Indonesian hospital loses 63 COVID-19 patients in oxygen shortage


Indonesian hospital loses 63 COVID-19 patients in oxygen shortage
Medical workers treat patients inside an emergency tent erected to accommodate a surge in COVID-19 cases, at Dr. Sardjito General Hospital in Yogyakarta, Indonesia, July 4, 2021.

Dozens of COVID-19 patients died in Indonesia over the weekend when a hospital in Yogyakarta ran out of oxygen.

The Dr. Sardjito General Hospital tried switching oxygen cylinders during the outage but failed to save 63 of its COVID patients as cities across the country are facing a surge in coronavirus cases.

“The hospital switched to oxygen cylinders, including the 100 cylinders donated by the Yogyakarta regional police.
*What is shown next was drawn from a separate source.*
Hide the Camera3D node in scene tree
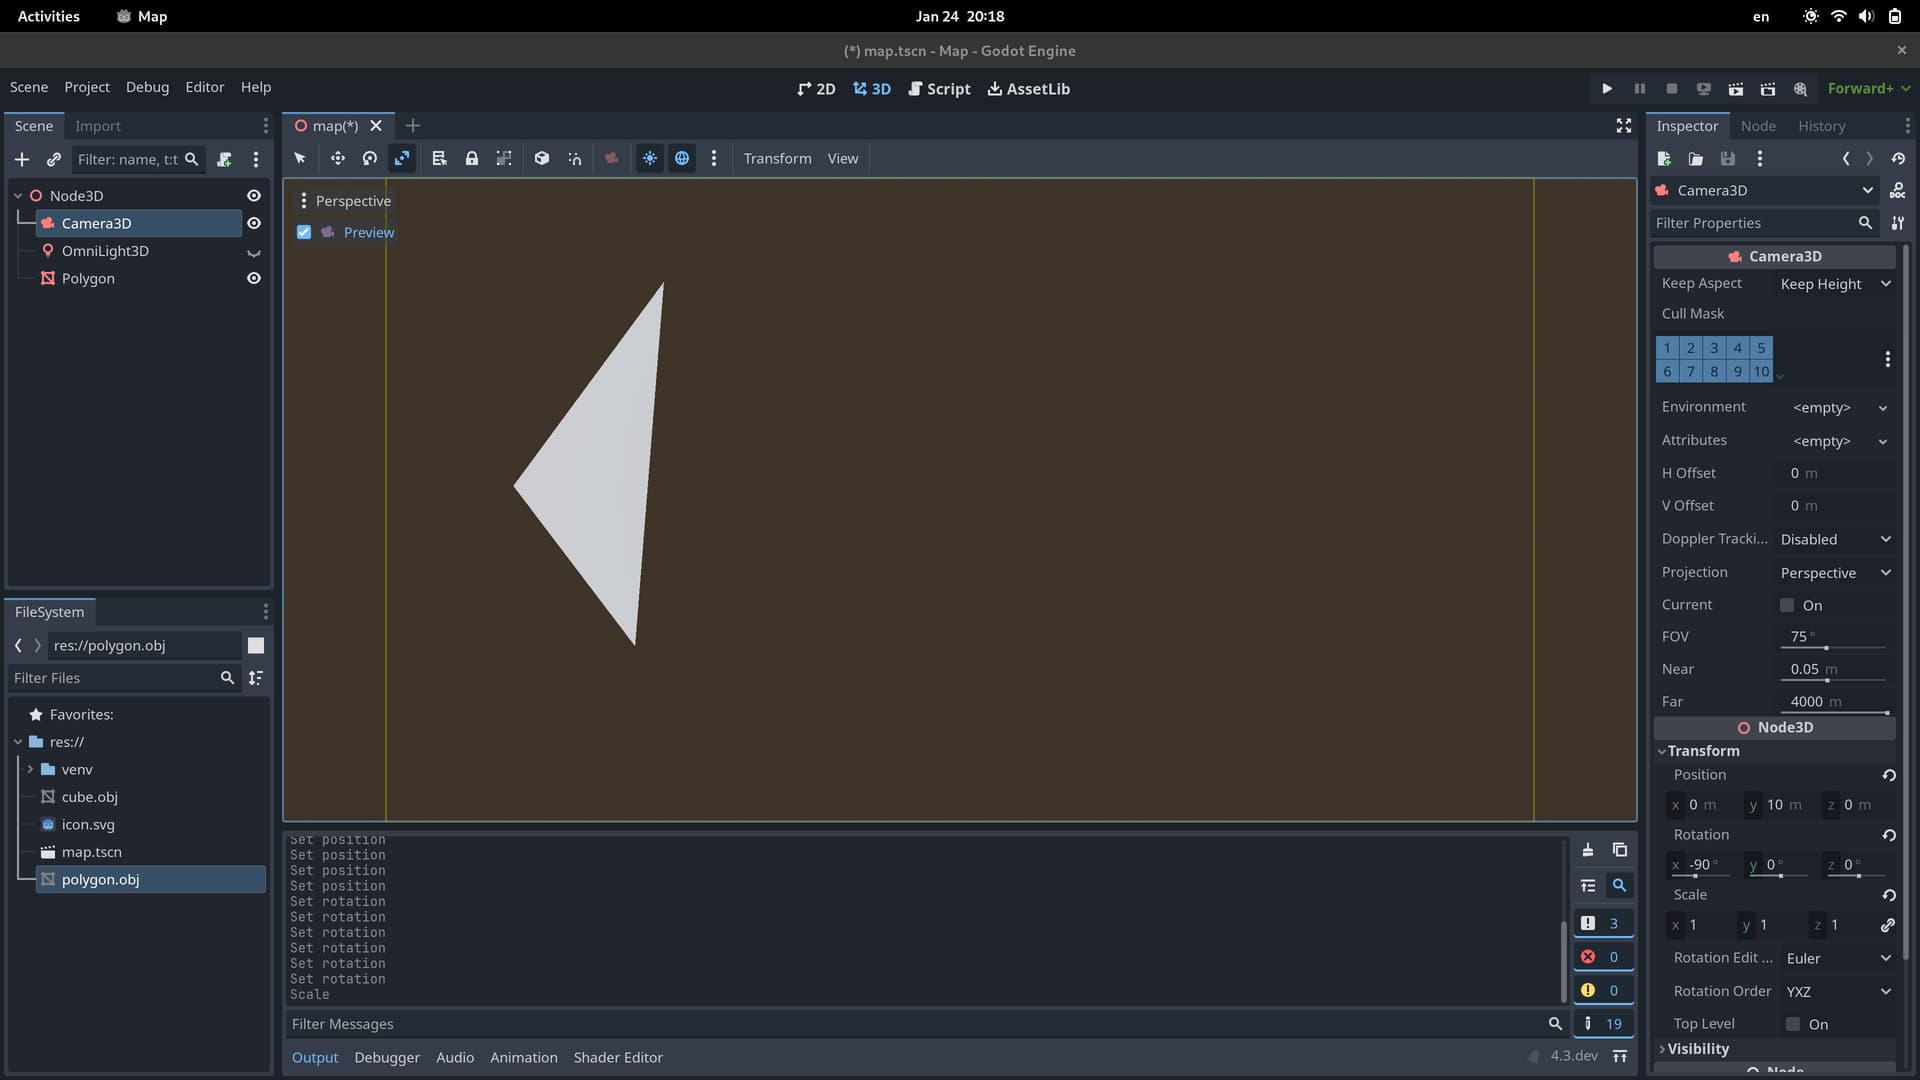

However, all efforts were too late,” hospital director Rukmono Siswishanto said in a statement Sunday morning.

Siswishanto said that he had informed multiple authorities including the minister of health that the hospital was due to run out of oxygen on Saturday evening.

The surge of daily new cases in Indonesia has pushed hospitals to build makeshift intensive care units and dedicate new quarantine centers. At least three new cemeteries for those who had COVID-19 have been set up in the capital of Jakarta.

In one neighborhood of Jakarta, residents in need of oxygen line up as early as 6 a.m. to fill tanks for their loved ones.

Over the past week, Indonesia has seen its highest number of new cases and deaths from the coronavirus. The country recorded 3,298 deaths over the past week, according to the Johns Hopkins Coronavirus Resource Center.

In India, officials have announced that thousands of residents have been given fake vaccines.  Officials say the shots were given in fake vaccine camps set up in several cities, including Mumbai and Kolkata.  Officials say six people, so far, have been arrested in connection with the fake shots.

India’s health ministry said Sunday that it had recorded more than 43,000 new COVID-19 cases in the previous 24-hour period.

In Iran, officials are shutting down a number of businesses as the Delta variant continues to spread and vaccination rates continue to lag. Barely a third of Iran’s population has been vaccinated against the virus.

Meanwhile, Britain, which has fully vaccinated nearly half of its population, is expected to announce an end to mask requirements.

British media reported Sunday that Prime Minister Boris Johnson’s plans for “Freedom Day” on July 19th will scrap legal mask requirements, in addition to fully opening businesses and social interactions currently restricted.